# [The task]
Go through the entries below and return every line that contains "computer".

Stored data:
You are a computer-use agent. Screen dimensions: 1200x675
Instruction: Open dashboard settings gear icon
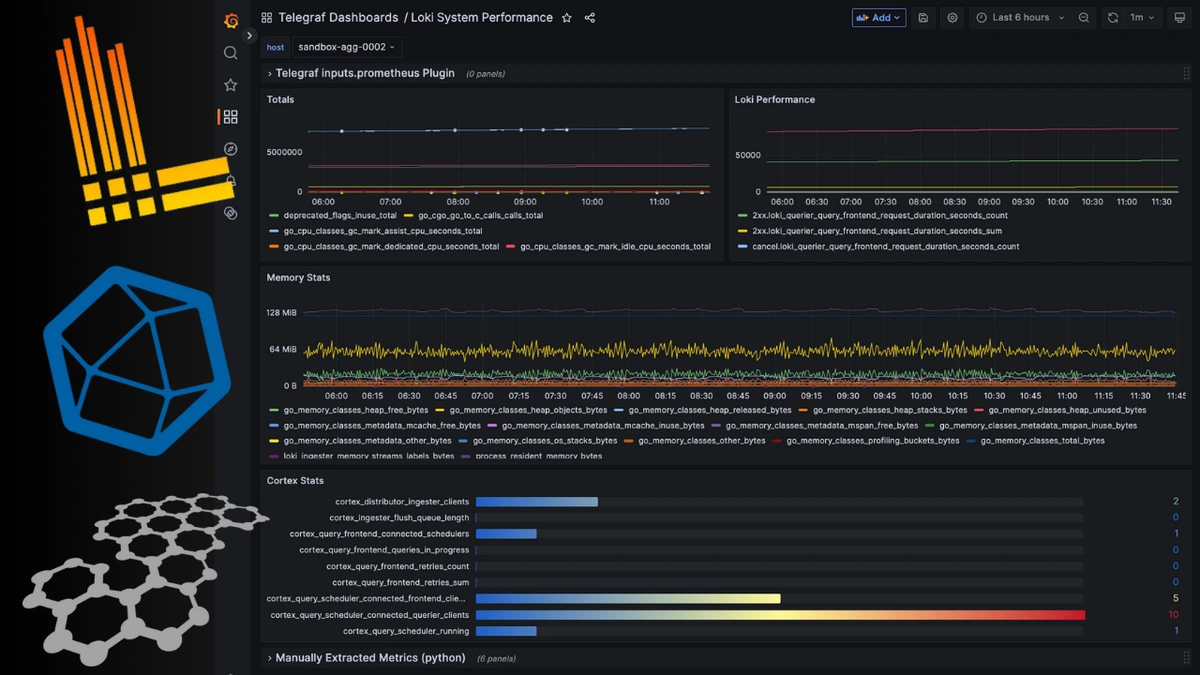click(951, 17)
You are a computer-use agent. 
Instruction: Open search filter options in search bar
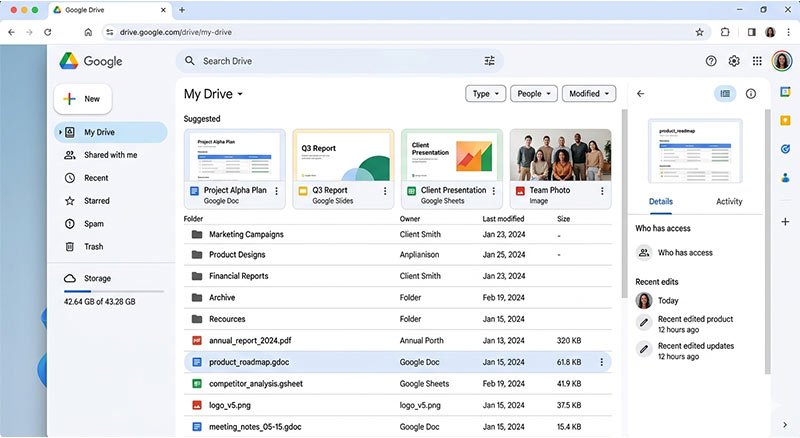489,61
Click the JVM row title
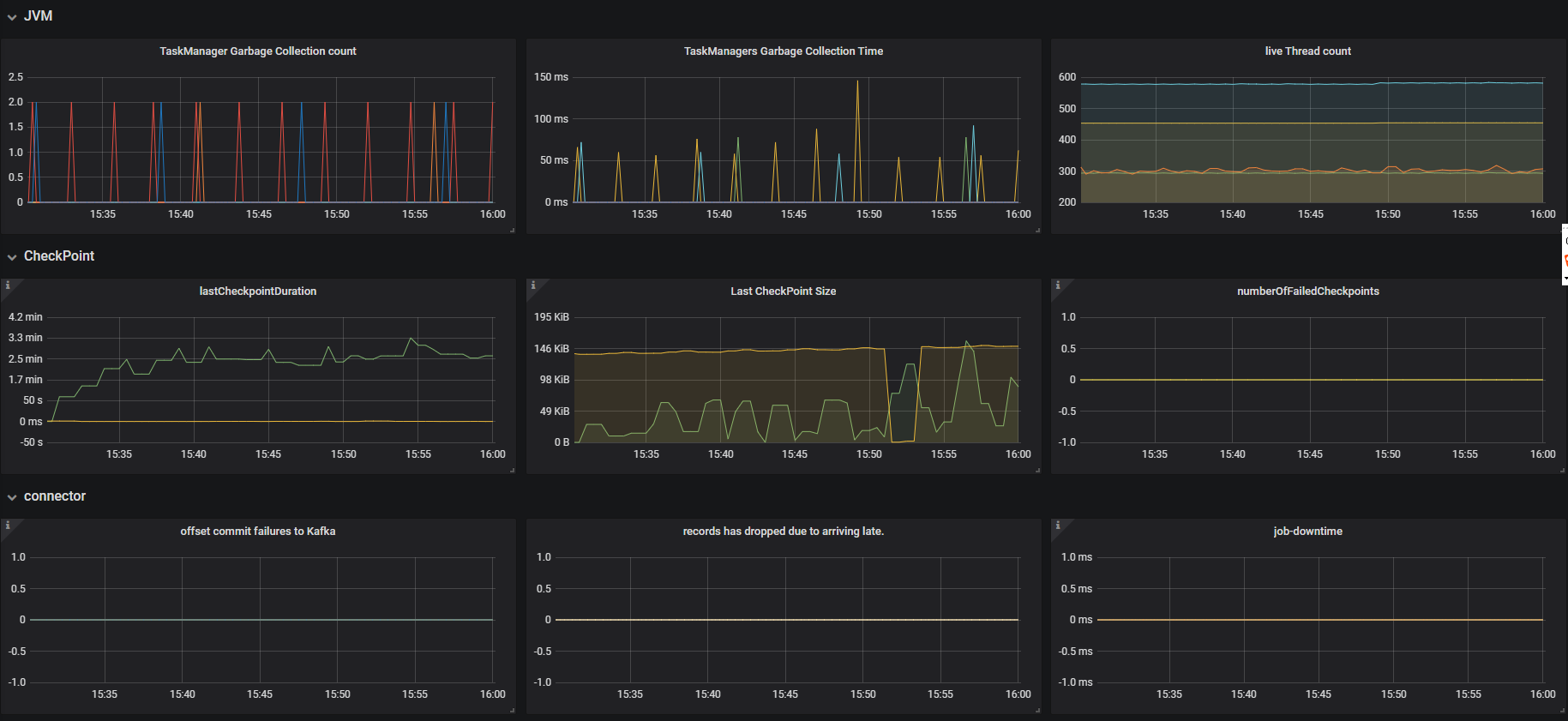The width and height of the screenshot is (1568, 721). click(x=38, y=16)
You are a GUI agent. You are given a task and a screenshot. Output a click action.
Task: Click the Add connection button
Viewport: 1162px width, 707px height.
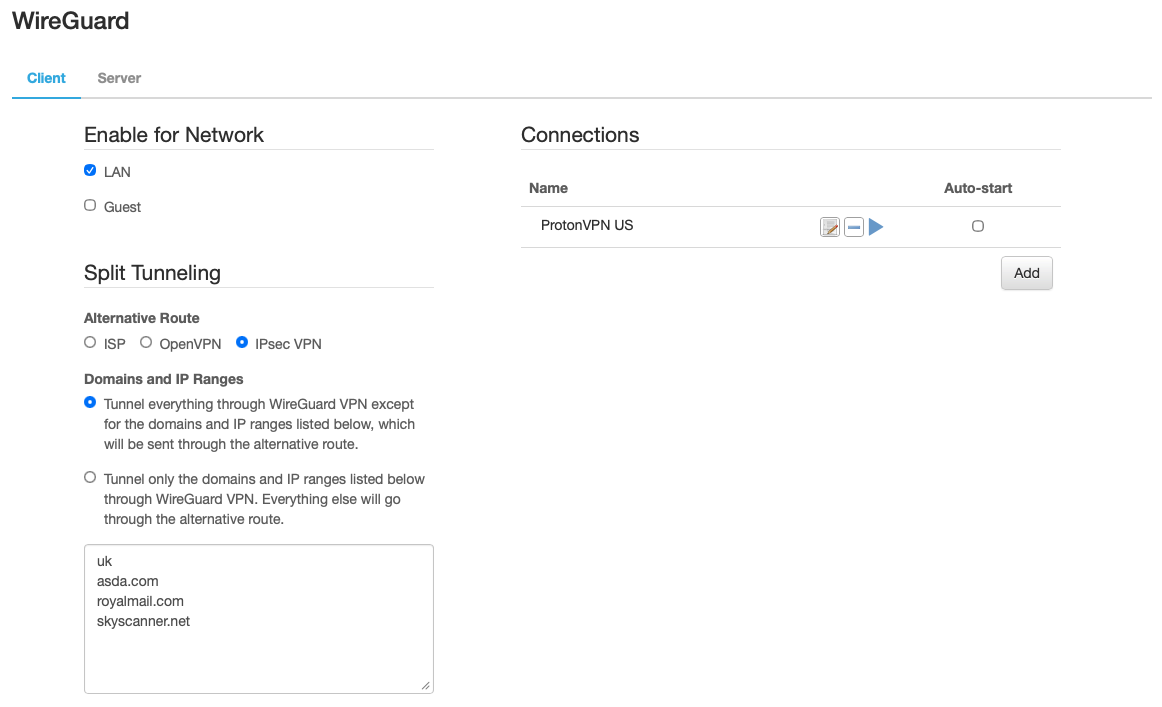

# [Response box]
You are a computer-use agent. Screen dimensions: 1200x675
You are a computer-use agent. 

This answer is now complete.